Activity: Scan the listing below. Report each line that includes "agent".

Information:
·····

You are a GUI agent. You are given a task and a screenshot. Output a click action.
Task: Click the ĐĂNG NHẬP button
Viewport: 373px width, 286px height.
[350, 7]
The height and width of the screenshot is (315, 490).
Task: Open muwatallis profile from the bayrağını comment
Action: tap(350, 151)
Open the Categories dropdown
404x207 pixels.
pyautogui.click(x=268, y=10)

·····

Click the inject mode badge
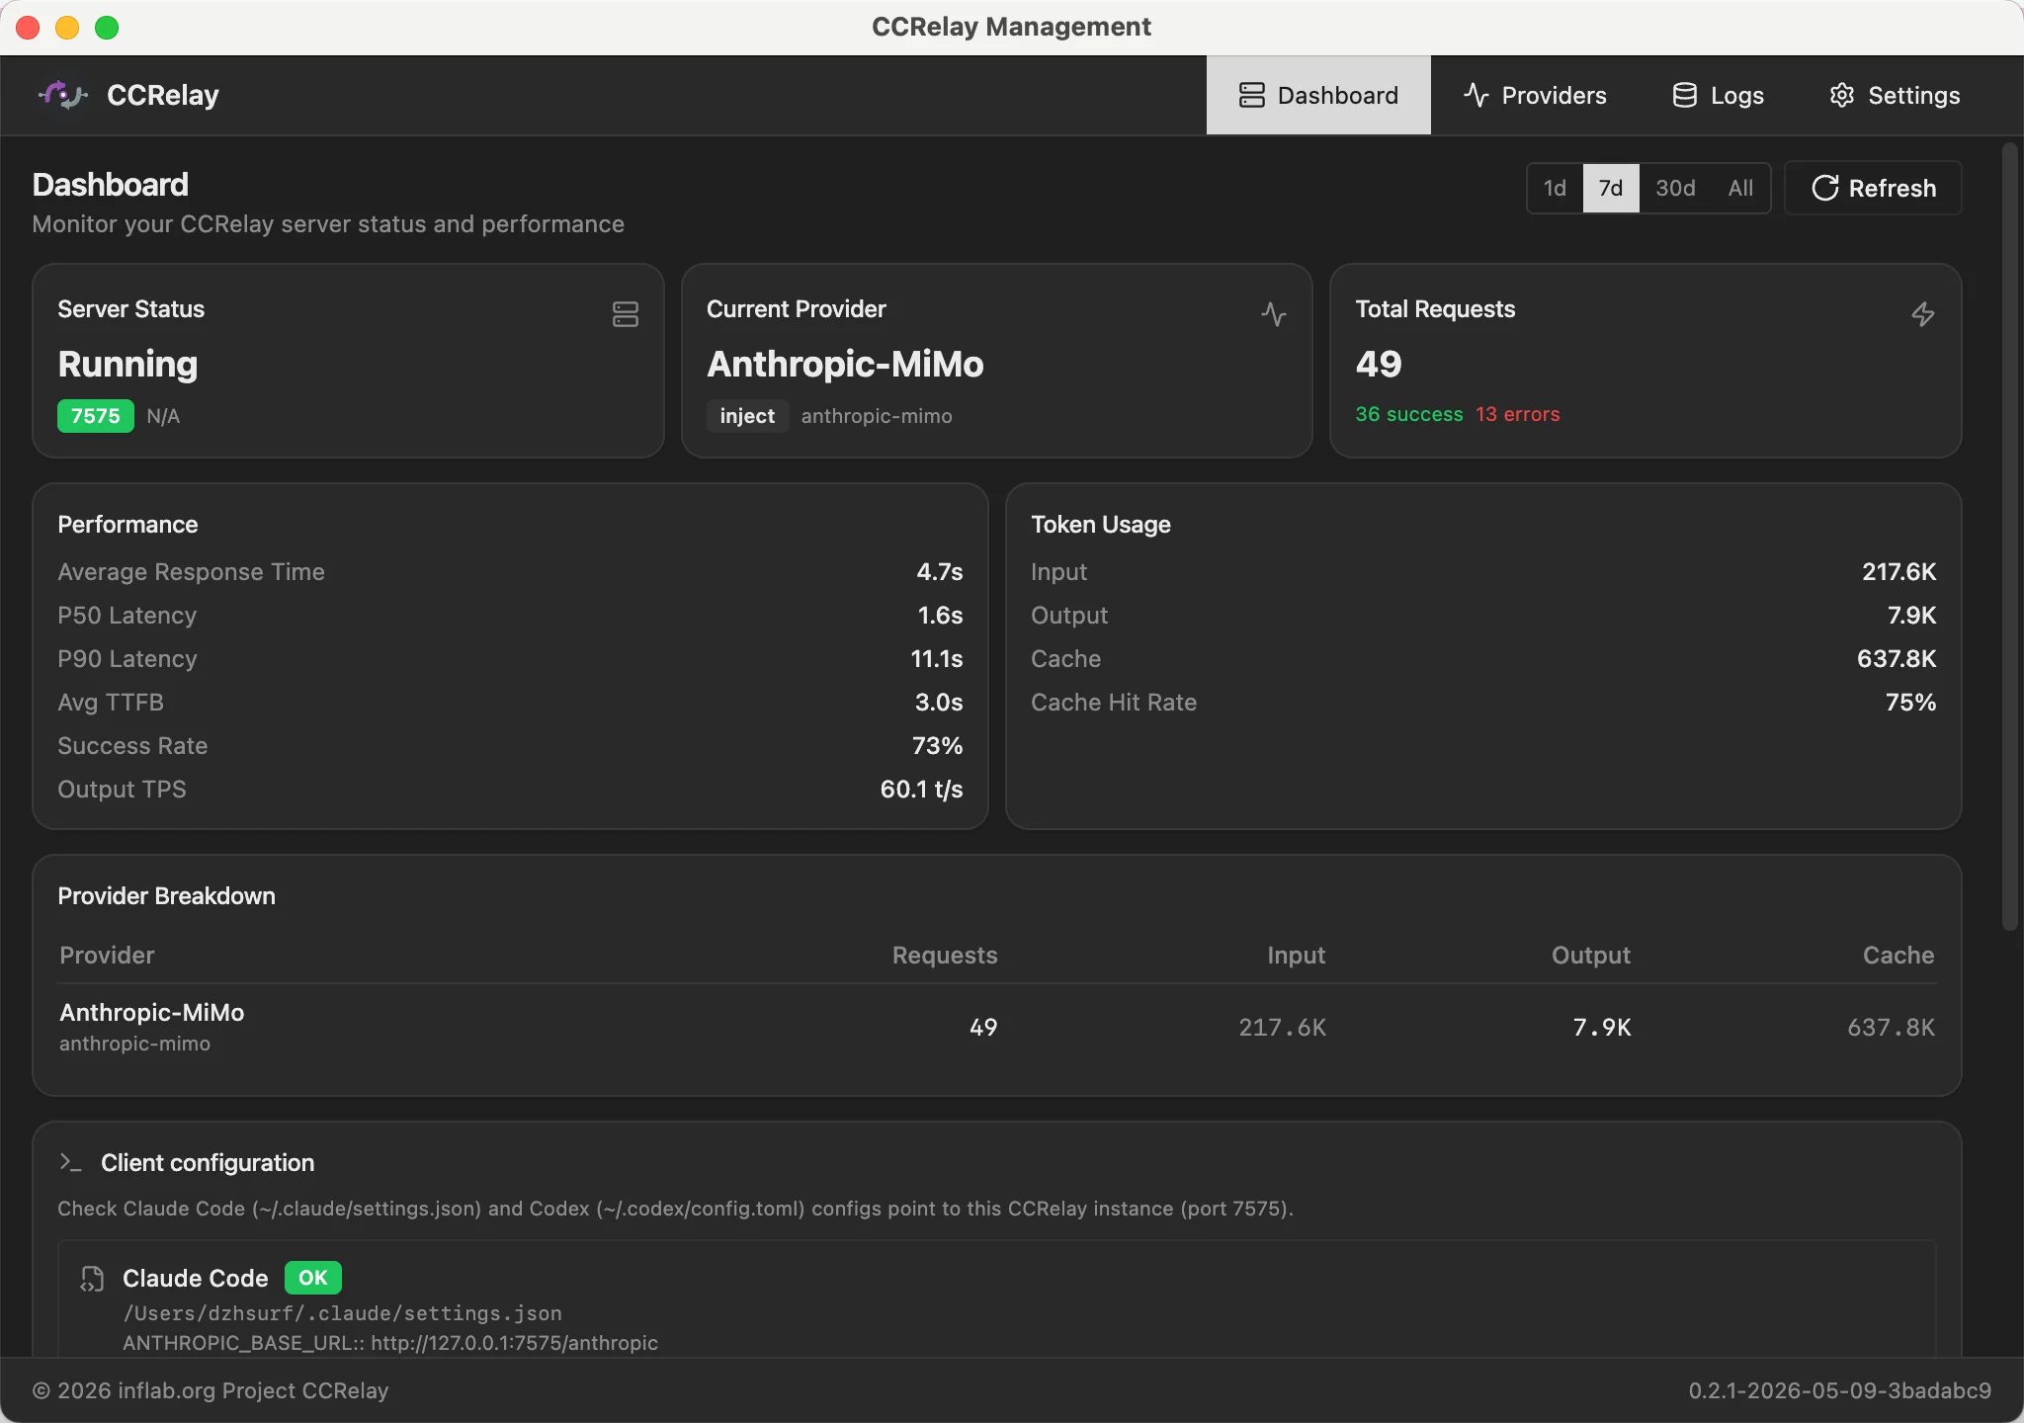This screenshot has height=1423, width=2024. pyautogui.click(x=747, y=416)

·····

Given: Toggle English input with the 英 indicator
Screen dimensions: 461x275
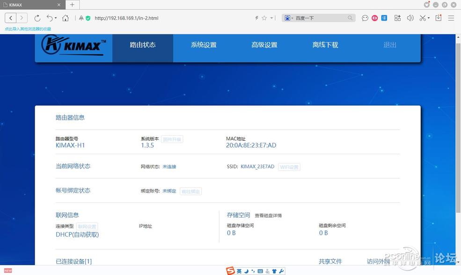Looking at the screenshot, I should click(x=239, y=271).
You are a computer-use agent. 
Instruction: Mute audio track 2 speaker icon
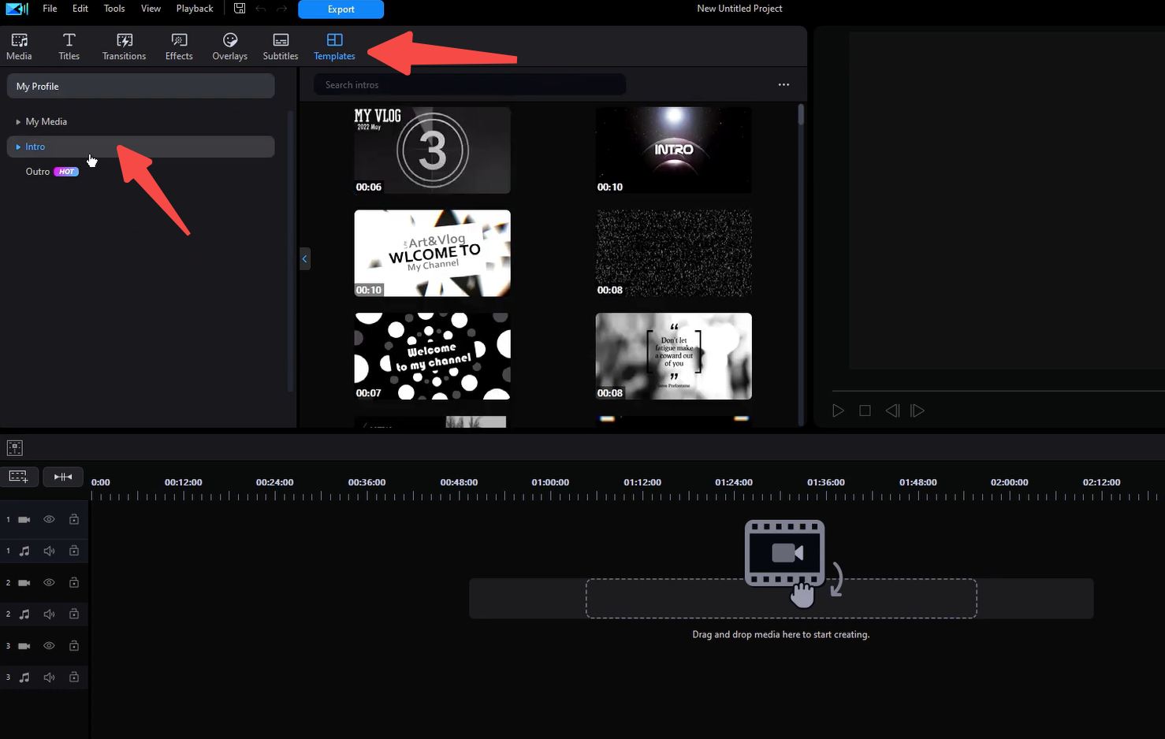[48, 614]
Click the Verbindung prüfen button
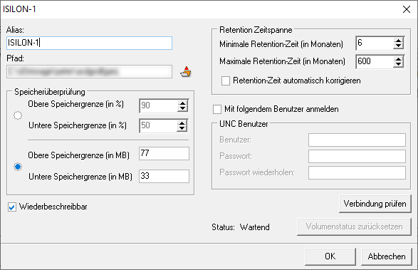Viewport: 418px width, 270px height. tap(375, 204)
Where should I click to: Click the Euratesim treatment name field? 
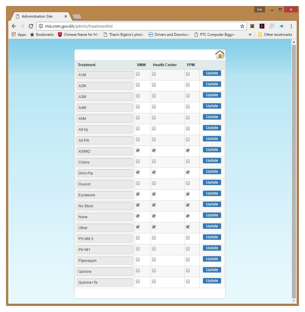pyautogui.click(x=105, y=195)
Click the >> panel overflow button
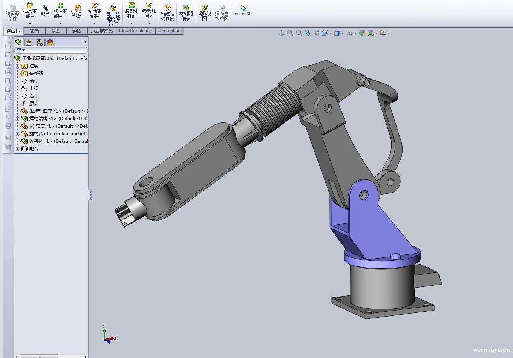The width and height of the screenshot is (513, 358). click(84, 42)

·····

Response:
You are a GUI agent. You are given a task and a screenshot. Output a click action.
You are a computer-use agent. 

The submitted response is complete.